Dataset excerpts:
■ ■ ■ ■ ■ ■ ■

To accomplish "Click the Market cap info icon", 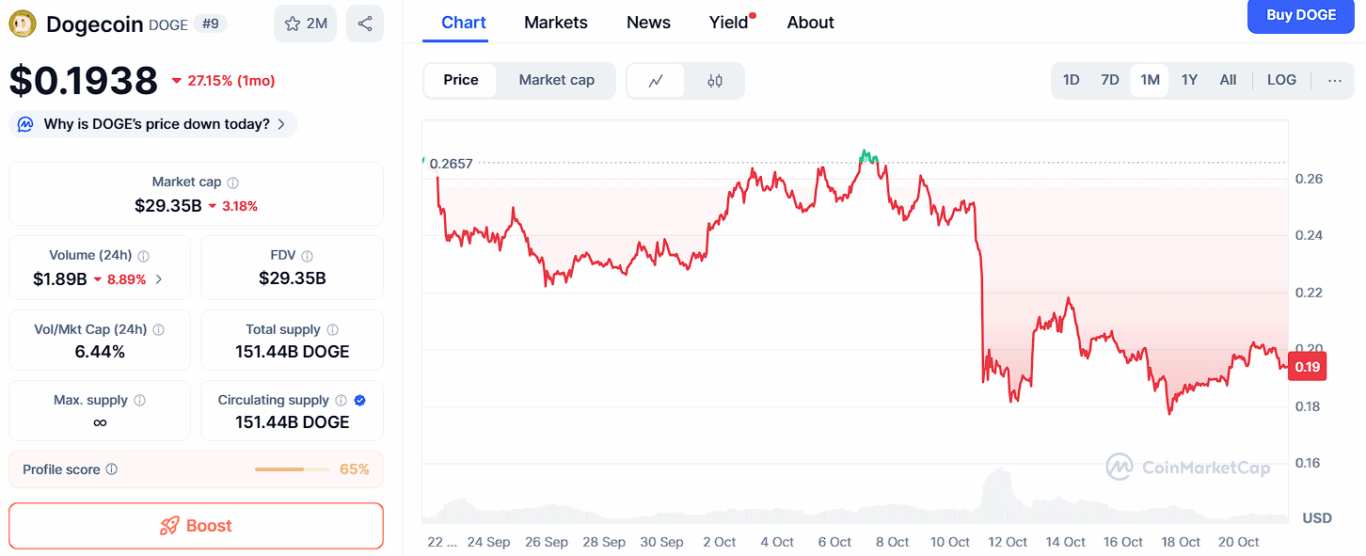I will (233, 183).
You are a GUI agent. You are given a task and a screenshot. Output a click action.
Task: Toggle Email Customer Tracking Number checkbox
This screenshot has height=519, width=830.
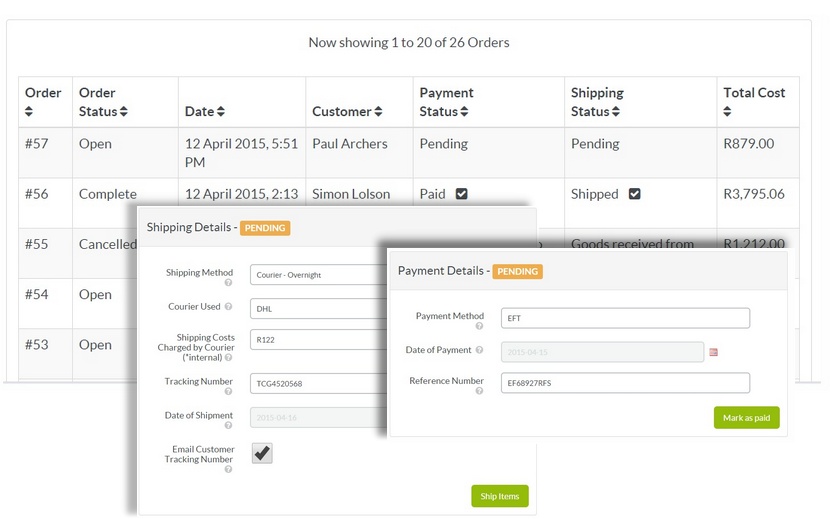261,453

■ ■ ■ ■ ■ ■ ■

**Problem to work on:** Please return, without any change, the lines from the line containing "You are a GUI" through the last line of the entries, dropping the pictures.

**Result of the task:**
You are a GUI agent. You are given a task and a screenshot. Output a click action.
Task: Toggle Email Customer Tracking Number checkbox
This screenshot has height=519, width=830.
261,453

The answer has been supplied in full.